• Task goal
In this exercise, the entries below are to be transcribed exactly, line by line.

═════ Source data ═════

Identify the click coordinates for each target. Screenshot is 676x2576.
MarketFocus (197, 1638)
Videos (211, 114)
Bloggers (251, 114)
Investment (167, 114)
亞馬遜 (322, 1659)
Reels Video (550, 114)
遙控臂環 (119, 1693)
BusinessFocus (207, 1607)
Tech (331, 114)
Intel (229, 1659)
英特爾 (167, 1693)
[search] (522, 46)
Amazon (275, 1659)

═════

• Result of the exercise
Identify the click coordinates for each target. Screenshot is 676x2576.
MarketFocus (197, 1638)
Videos (211, 114)
Bloggers (251, 114)
Investment (167, 114)
亞馬遜 (322, 1659)
Reels Video (550, 114)
遙控臂環 (119, 1693)
BusinessFocus (207, 1607)
Tech (331, 114)
Intel (229, 1659)
英特爾 (167, 1693)
[search] (522, 46)
Amazon (275, 1659)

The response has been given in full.